Meat industry cartels, namely the US’ “big four,” which control roughly 85% of the nation’s meat trade, contain significant foreign business interests. They are: JBS (Brazilian-owned), Cargill (US-owned but with significant foreign influence), Tyson Foods (US-owned), and National Beef.

A DOJ statement confirming the launch of an investigation states that these four conglomerates have, since the 1980s, consolidated to dominate the industry, and as a result, exploited US consumers, farmers, and ranchers.
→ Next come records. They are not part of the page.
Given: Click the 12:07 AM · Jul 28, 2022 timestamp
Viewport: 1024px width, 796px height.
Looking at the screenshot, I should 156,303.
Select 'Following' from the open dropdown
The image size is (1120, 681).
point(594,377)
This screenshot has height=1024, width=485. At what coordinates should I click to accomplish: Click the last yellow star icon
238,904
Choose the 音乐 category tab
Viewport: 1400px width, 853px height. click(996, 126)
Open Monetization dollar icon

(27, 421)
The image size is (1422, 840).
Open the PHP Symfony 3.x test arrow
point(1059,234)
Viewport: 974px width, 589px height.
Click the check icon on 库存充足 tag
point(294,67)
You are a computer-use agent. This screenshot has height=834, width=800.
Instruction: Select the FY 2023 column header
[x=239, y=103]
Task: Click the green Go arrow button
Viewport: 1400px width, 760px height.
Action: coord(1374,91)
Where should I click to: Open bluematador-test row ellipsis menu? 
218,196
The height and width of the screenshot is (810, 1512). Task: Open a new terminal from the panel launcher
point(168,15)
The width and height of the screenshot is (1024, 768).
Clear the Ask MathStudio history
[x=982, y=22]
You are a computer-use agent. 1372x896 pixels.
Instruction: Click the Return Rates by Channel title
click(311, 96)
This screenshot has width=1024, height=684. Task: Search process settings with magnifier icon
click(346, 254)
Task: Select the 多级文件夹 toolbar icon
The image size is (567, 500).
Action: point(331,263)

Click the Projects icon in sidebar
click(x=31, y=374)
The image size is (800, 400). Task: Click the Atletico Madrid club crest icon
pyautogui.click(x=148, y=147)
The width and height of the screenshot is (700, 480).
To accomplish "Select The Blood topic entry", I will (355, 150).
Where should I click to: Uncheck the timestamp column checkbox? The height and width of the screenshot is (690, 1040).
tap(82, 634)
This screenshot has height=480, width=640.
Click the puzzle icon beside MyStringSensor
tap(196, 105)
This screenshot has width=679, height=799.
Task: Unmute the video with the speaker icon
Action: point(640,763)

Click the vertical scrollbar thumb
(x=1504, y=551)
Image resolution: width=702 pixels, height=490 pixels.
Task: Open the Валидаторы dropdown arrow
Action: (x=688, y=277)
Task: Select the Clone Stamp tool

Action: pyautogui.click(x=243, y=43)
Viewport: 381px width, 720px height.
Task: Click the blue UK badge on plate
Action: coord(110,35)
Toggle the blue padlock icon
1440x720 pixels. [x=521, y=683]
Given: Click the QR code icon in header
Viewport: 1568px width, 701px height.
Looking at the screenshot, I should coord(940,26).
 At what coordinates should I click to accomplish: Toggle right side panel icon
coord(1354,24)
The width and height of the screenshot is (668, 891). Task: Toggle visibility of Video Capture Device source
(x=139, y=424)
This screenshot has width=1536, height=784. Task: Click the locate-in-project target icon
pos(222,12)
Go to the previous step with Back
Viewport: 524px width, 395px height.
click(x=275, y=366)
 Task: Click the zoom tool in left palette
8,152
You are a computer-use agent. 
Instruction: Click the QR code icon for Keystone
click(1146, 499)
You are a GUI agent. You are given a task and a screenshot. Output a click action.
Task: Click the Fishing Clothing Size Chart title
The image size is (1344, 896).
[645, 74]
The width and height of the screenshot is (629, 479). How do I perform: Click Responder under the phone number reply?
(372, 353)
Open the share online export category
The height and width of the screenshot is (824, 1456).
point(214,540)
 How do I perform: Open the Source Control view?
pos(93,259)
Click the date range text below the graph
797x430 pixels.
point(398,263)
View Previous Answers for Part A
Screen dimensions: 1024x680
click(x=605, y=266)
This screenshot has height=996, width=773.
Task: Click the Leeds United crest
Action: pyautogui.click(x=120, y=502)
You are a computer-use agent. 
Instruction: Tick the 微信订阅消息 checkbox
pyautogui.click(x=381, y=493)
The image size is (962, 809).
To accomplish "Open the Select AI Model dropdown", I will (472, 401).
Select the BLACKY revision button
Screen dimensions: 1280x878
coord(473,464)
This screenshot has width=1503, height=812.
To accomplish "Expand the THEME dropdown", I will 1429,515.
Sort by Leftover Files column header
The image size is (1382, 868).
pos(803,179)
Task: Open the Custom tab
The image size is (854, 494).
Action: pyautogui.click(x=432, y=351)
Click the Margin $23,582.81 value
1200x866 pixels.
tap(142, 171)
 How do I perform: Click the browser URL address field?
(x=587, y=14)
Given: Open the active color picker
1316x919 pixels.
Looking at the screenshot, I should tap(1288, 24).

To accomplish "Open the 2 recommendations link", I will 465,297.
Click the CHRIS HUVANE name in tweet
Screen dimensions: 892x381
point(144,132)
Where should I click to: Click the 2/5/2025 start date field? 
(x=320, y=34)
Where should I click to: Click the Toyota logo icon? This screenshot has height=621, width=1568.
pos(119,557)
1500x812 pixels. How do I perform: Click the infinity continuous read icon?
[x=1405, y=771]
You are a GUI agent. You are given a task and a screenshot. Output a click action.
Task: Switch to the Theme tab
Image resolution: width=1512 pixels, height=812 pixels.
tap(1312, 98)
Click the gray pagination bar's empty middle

“Mounting evidence shows this monopoly power has slashed payments to ranchers, reduced herd sizes, driven up consumer prices, and threatened America’s food supply chain,” reads the statement.
Price fixing?
Despite the DOJ’s claims, data show that cattle prices in 2025 have risen significantly, contradicting claims of persistently low valuations. For example, Oklahoma City steer prices for 500–600 lb calves averaged US$347 per hundredweight through mid-2025, representing a 21% increase from 2024 and more than double the average for 2019–2023.
US cattle inventory hit a 70-year low at 86.7 million head, contributing to record-high cattle and beef prices in 2025.Feeder cattle prices for 700–800 lb animals averaged US$281/cwt, marking a 17% year-over-year rise, while fed cattle prices in major markets reached US$215/cwt, up 16% from the previous year.
Industry groups are claiming that reduced cattle supply, driven by prolonged drought, lower calf crops, and heifer retention for breeding, has limited the number of animals available for slaughter, pushing prices higher throughout the production chain.
The US cattle inventory recently reached an 86.7 million head low — the smallest since 1951 — and beef cow numbers have declined to 27.9 million.
Julie Anna Potts, president and CEO of meat packing industry group, The Meat Institute, states that meatpackers are not responsible for rising beef prices, highlighting that packers have been operating at a loss despite higher consumer prices.
“Despite high consumer prices for beef, beef packers have been losing money because the price of cattle is at record highs. For more than a year, beef packers have been operating at a loss due to a tight cattle supply and strong demand.”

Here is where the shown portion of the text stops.